Can you output every line of the records below as a numbered list, skipping any blank lines and leaving out the pictures?

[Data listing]
◆ ◆ ◆

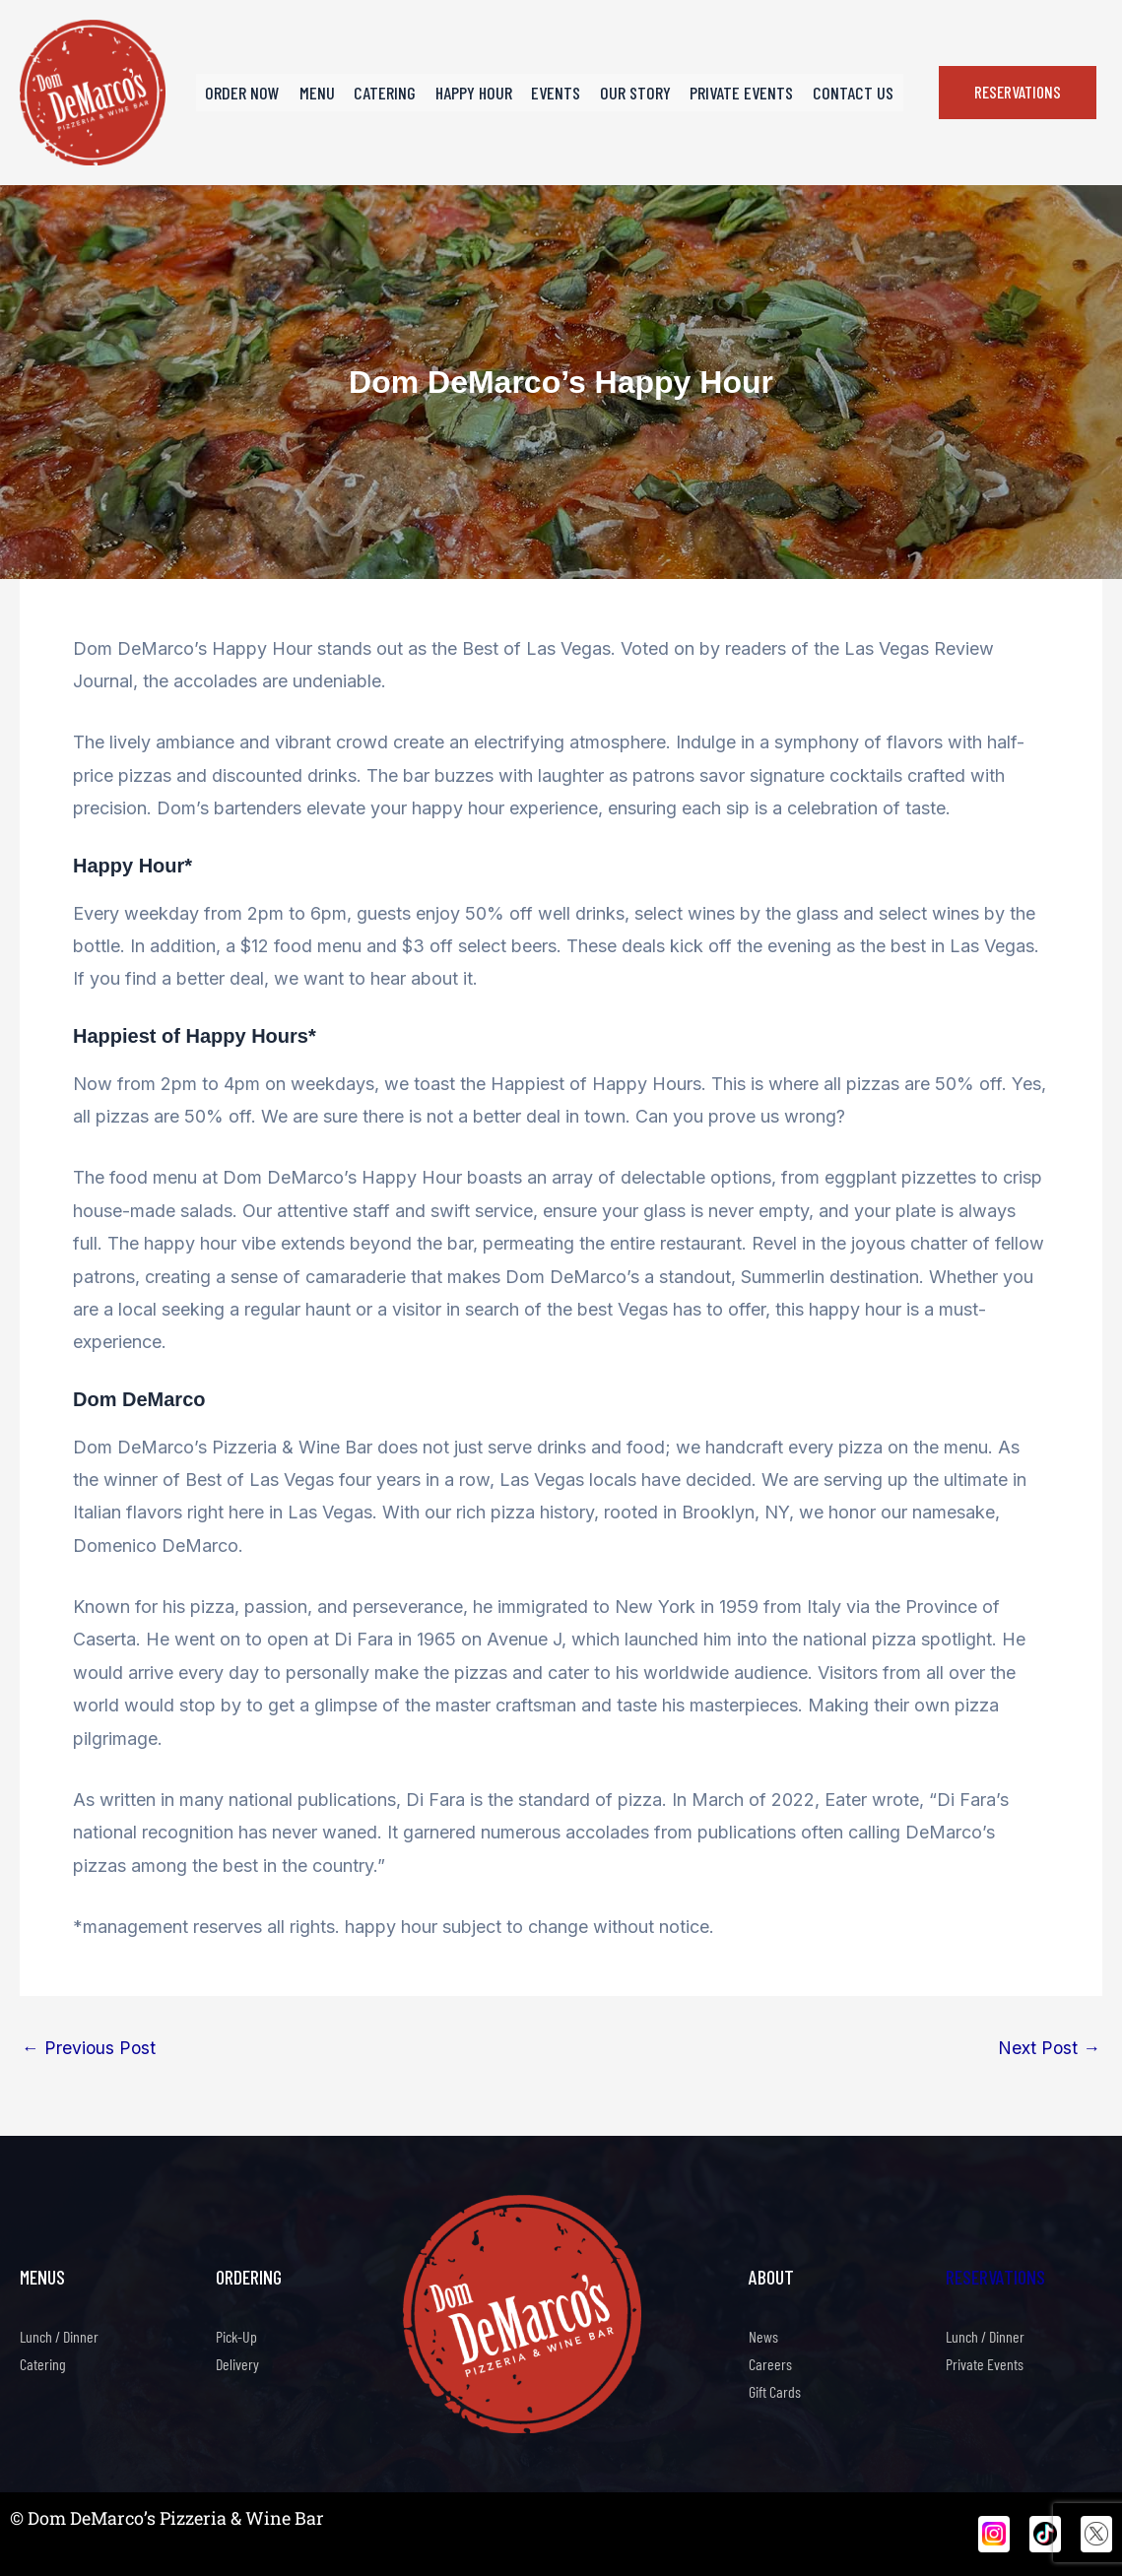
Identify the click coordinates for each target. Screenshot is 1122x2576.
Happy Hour (475, 92)
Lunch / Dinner (59, 2336)
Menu (326, 92)
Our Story (630, 92)
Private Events (733, 92)
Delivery (237, 2363)
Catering (391, 92)
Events (554, 92)
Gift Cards (775, 2391)
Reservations (995, 2276)
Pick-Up (236, 2336)
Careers (770, 2363)
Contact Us (841, 92)
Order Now (255, 92)
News (763, 2336)
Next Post (1048, 2048)
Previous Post (90, 2048)
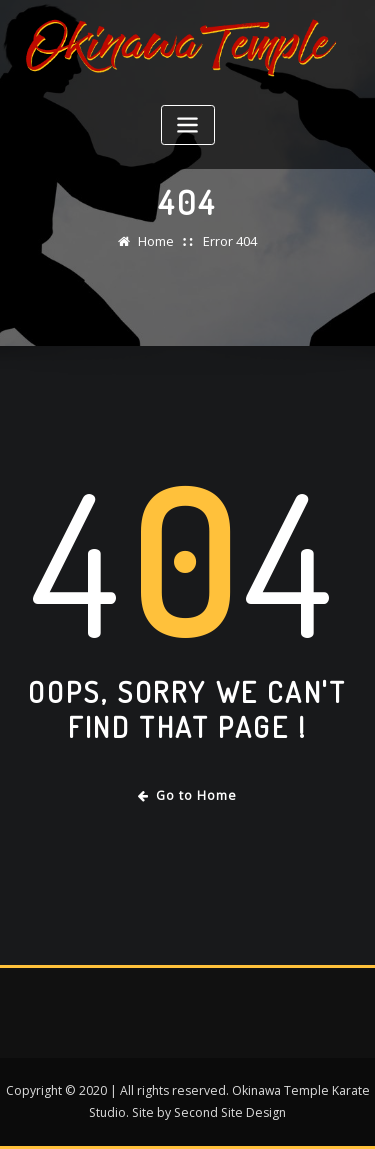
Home (156, 241)
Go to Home (187, 795)
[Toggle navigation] (188, 125)
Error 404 (230, 241)
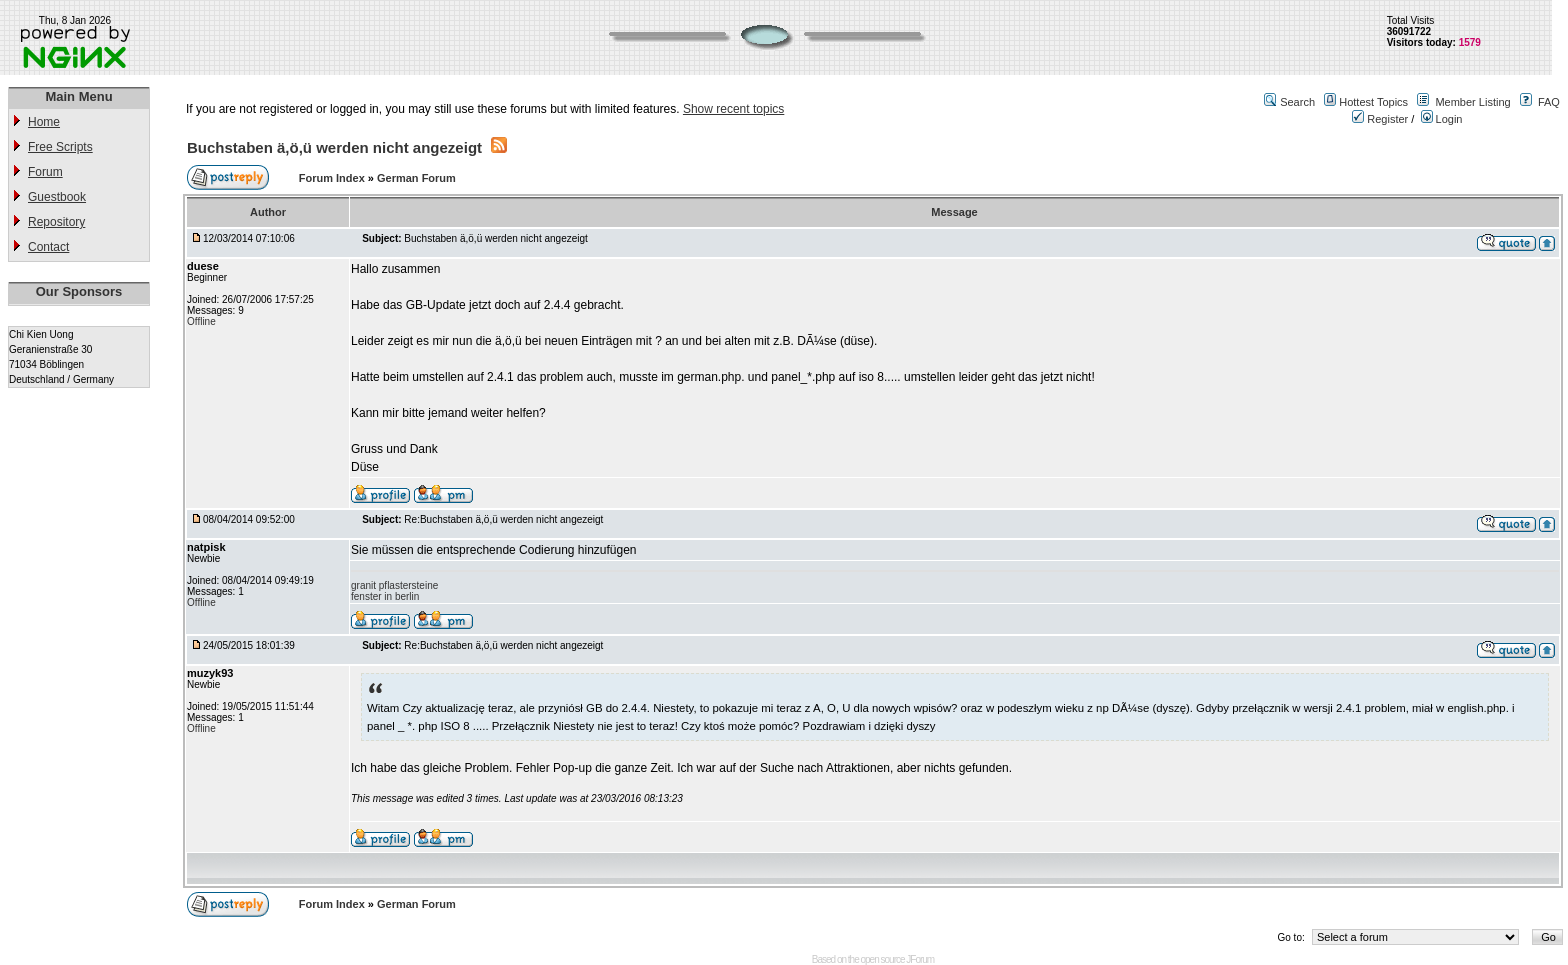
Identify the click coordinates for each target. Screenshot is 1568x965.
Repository (56, 222)
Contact (48, 247)
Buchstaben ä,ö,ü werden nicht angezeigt (334, 147)
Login (1442, 119)
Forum (45, 172)
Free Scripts (60, 147)
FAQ (1549, 102)
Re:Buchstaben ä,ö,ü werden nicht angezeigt (503, 519)
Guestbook (57, 197)
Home (44, 122)
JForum (920, 959)
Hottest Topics (1373, 102)
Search (1297, 102)
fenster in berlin (385, 596)
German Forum (416, 178)
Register (1380, 119)
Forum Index (333, 178)
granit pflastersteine (394, 585)
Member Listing (1472, 102)
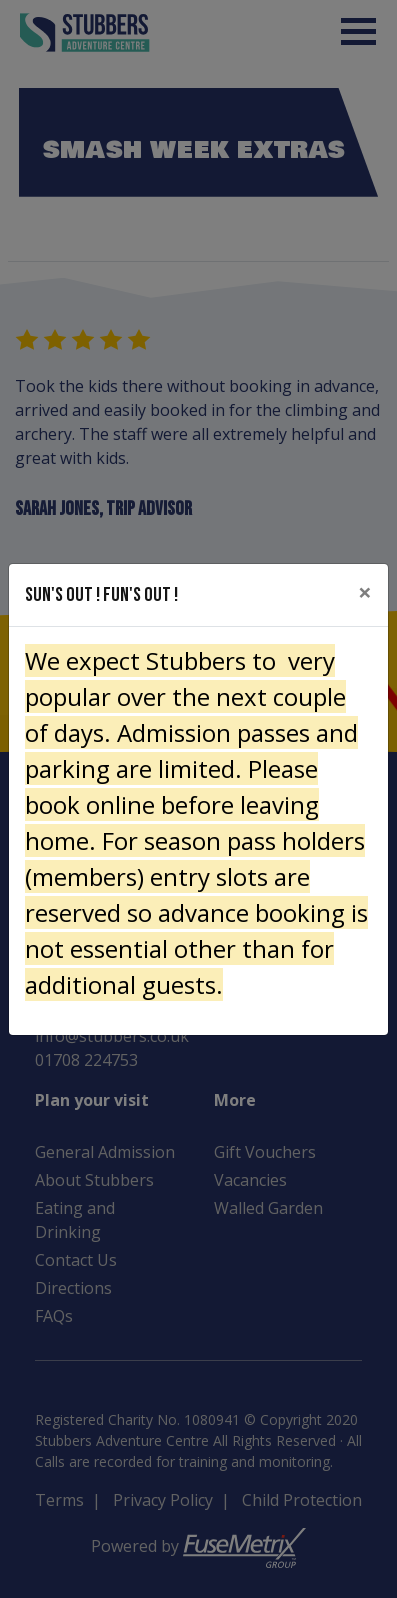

◆ ◆ ◆

CORRECT RESULT ->
1. Identify the click coordinates for each target. Screenshot is 1122x2576.
2. Happy Hour (475, 92)
3. Lunch / Dinner (59, 2336)
4. Menu (326, 92)
5. Our Story (630, 92)
6. Private Events (733, 92)
7. Delivery (237, 2363)
8. Catering (391, 92)
9. Events (554, 92)
10. Gift Cards (775, 2391)
11. Reservations (995, 2276)
12. Pick-Up (236, 2336)
13. Careers (770, 2363)
14. Contact Us (841, 92)
15. Order Now (255, 92)
16. News (763, 2336)
17. Next Post (1048, 2048)
18. Previous Post (90, 2048)
19. Home (156, 241)
20. Go to Home (187, 795)
21. [Toggle navigation] (188, 125)
22. Error 404 (230, 241)
23. Identify the click coordinates for each target. Screenshot is 1568x965.
24. Repository (56, 222)
25. Contact (48, 247)
26. Buchstaben ä,ö,ü werden nicht angezeigt (334, 147)
27. Login (1442, 119)
28. Forum (45, 172)
29. Free Scripts (60, 147)
30. FAQ (1549, 102)
31. Re:Buchstaben ä,ö,ü werden nicht angezeigt (503, 519)
32. Guestbook (57, 197)
33. Home (44, 122)
34. JForum (920, 959)
35. Hottest Topics (1373, 102)
36. Search (1297, 102)
37. fenster in berlin (385, 596)
38. German Forum (416, 178)
39. Register (1380, 119)
40. Forum Index (333, 178)
41. granit pflastersteine (394, 585)
42. Member Listing (1472, 102)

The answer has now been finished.